(1.) THIS is an appeal at the instance of the assessee challenging the order passed by the Commissioner of Central Excise & Customs, Indore dated 28.2.2003 under Section 11A of the Central Excise Act and imposing penalty of Rs. 5 lakhs under Rule 25 of the Central Excise Rules, 2001. The appellants are engaged in the manufacture of liquid chlorine and are clearing the same to customers either in their own tonners or the tonners supplied by the customers. When chlorine was supplied in their own tonners, appellant was collecting packing charges at Rs. 150/ - PMT. This amount was not included in the assessable value of liquid chlorine for the purpose of payment of duty. The price of the liquid chlorine remained the same irrespective of the fact whether tonners were supplied by the appellants or by the buyer. Prior to 1.7.2000 department accepted the position taken by the appellants that Rs. 150/ - PMT collected by them when they provide their own tonners, is not includible in the assessable value. Department also agreed with the assessee that when tonners were provided by the buyers, assessable value is only the price of the chlorine.
(2.) WITH effect from 1.7.2000 Section 4 of the Central Excise act has been substituted by new Section 4 which provides that the assessable value on each removal of the goods where goods are sold by the assessee to unrelated buyer for delivery at the time and place of removal shall be the transaction value where price is the sole consideration for sale. Contending that the amendment has been brought in a change in the legal position, show cause notice was issued to the appellant alleging that the amount of Rs. 150/ - received as packing charges per metric tonne has to be added to the assessable value of the chlorine. It was also alleged that in cases where tonners are supplied by the customers amortized cost of tonners at Rs. 150/ - PMT, was required to be includible in the assessable value. The assessee contended that amendment to Section 4 has not brought any change in the legal position and that there is no necessity to include the amount of Rs. 150/ - collected as packing charges to the assessable value of chlorine. The Commissioner did not accept the contention of the assessee and affirmed the demand. Aggrieved by the above, the assessee has come up in appeal.

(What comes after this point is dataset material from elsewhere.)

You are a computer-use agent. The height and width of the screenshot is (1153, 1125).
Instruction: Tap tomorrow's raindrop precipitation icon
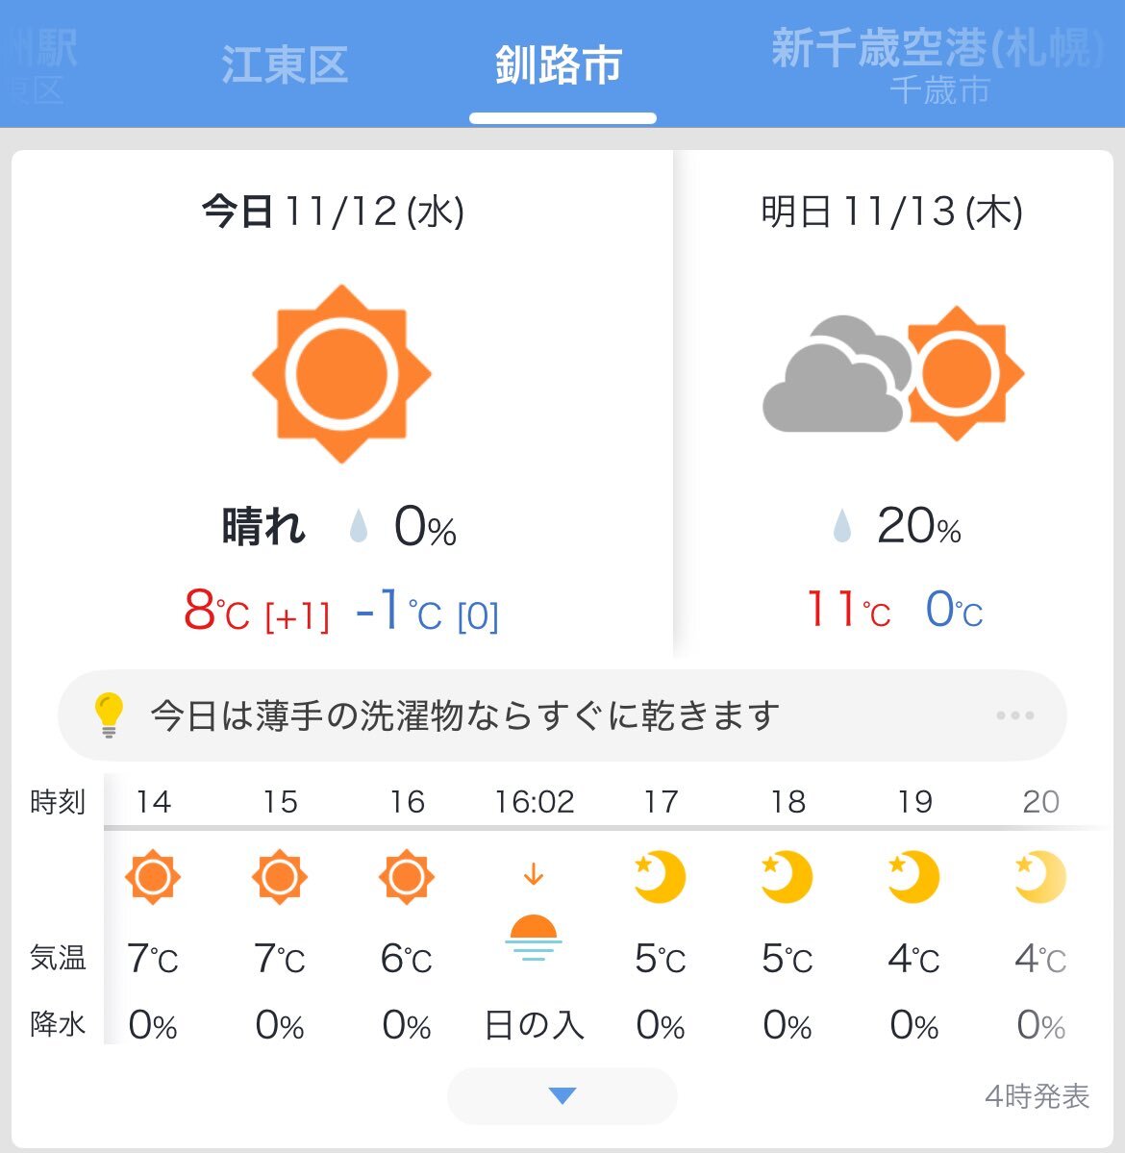[x=842, y=526]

(3.) WE find merit in the contention raised by the appellant. The ratio of the decision in CCE, v. Indian Oxygen referred above, would still be applicable in spite of the amendment brought to Section 4(1)(a). When we examine the above decision, we find that the Supreme Court has treated the supply of the gases and the supply of the cylinders as two separate transactions. Transactions in the present case are identical in nature. If that be so, the supply of chlorine and supply of tonners are to be treated as two separate transactions. Once these transactions are treated as separate, it cannot be contended that the rental paid by the buyer is an amount which be is liable to pay by reason of, or in connection with the sale. Admittedly, sale is only that of chlorine. The tonner in which it is supplied is durable and returnable packing. We cannot, therefore, agree with the Commissioner that the rental paid by the buyer to the appellant in respect of the tonners has to be treated as part of the transaction value.